**Given request**
Lay out the records, from the start through the line that contains "Looking at the", as a two-column CSV with the columns input and output. Put each text and its answer in one quoted field each, with line breaks changed to spaces, and leave the pictures out.

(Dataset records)
**********

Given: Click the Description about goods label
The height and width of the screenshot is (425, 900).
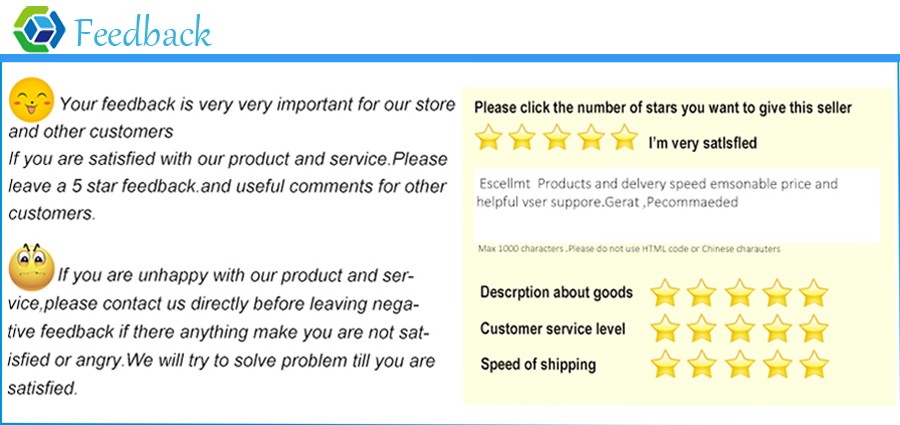Looking at the screenshot, I should click(556, 293).
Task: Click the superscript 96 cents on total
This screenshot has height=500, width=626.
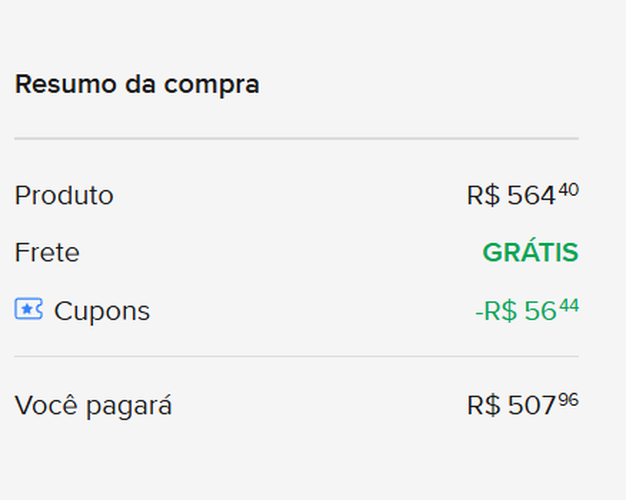Action: pos(568,399)

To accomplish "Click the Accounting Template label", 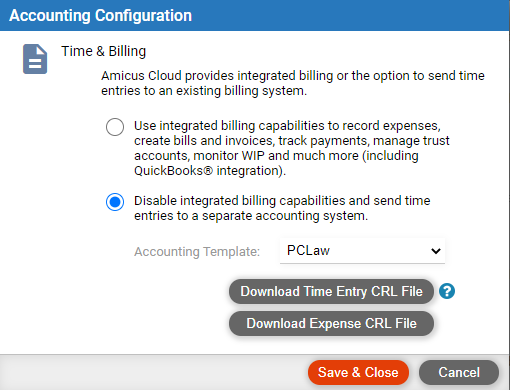I will click(x=197, y=251).
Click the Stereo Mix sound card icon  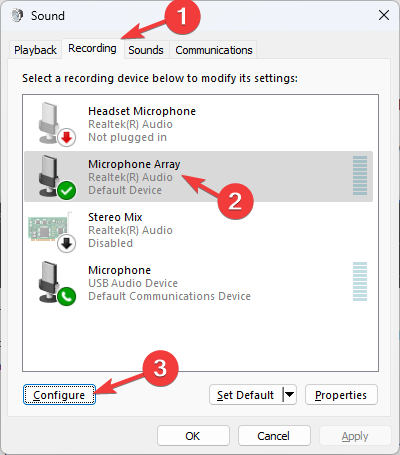[50, 228]
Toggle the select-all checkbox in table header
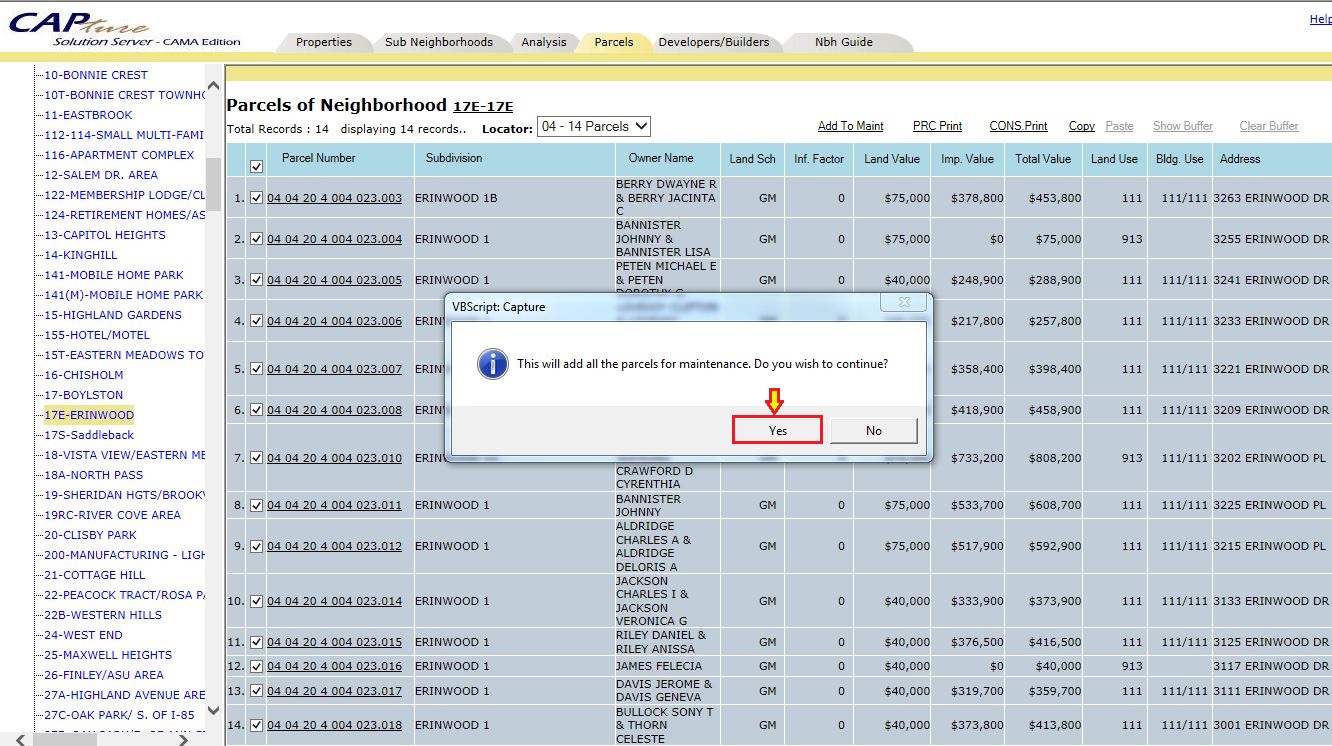Screen dimensions: 1332x746 (x=256, y=166)

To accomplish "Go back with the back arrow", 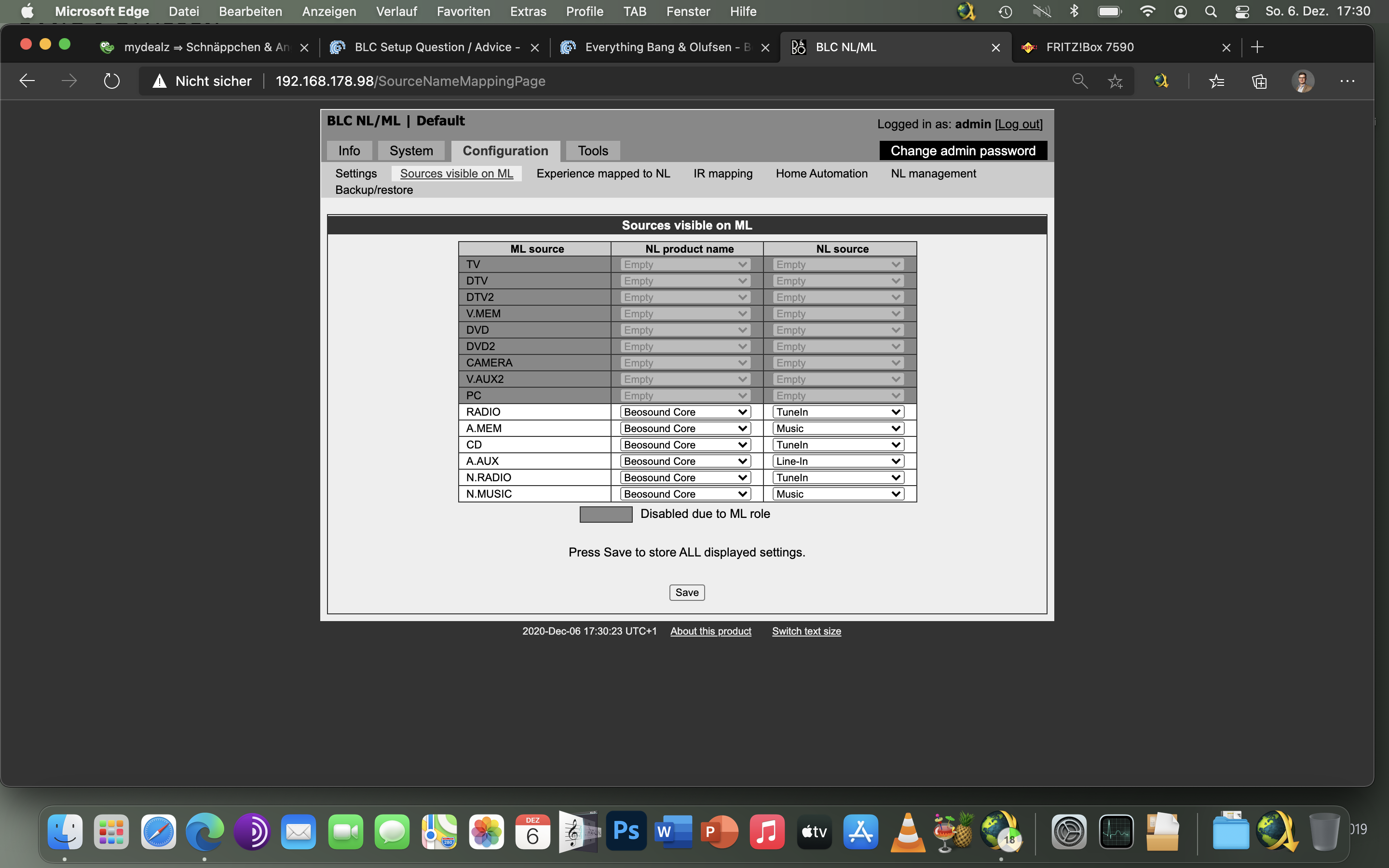I will pyautogui.click(x=27, y=81).
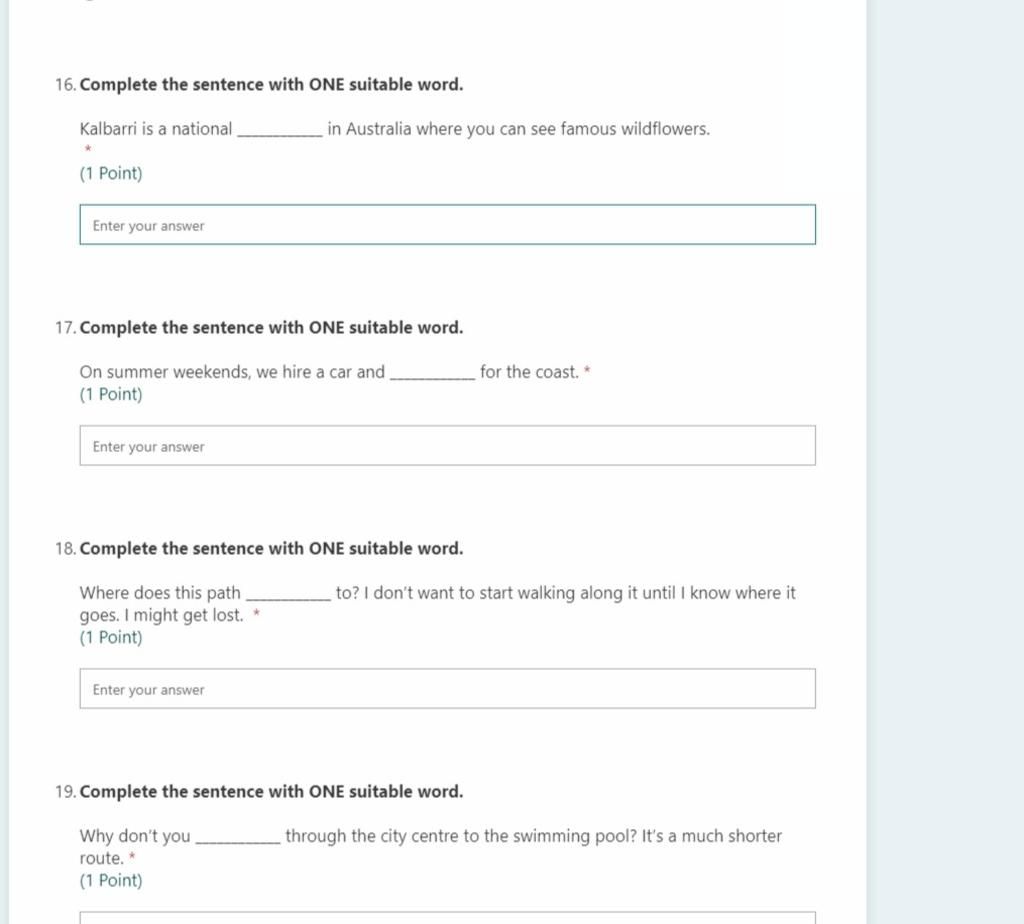Click the (1 Point) label under question 18
This screenshot has width=1024, height=924.
(111, 637)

**********

**Result of the exercise**
input,output
"Given: Click the Description about goods label The height and width of the screenshot is (425, 900).","Looking at the screenshot, I should click(556, 293)."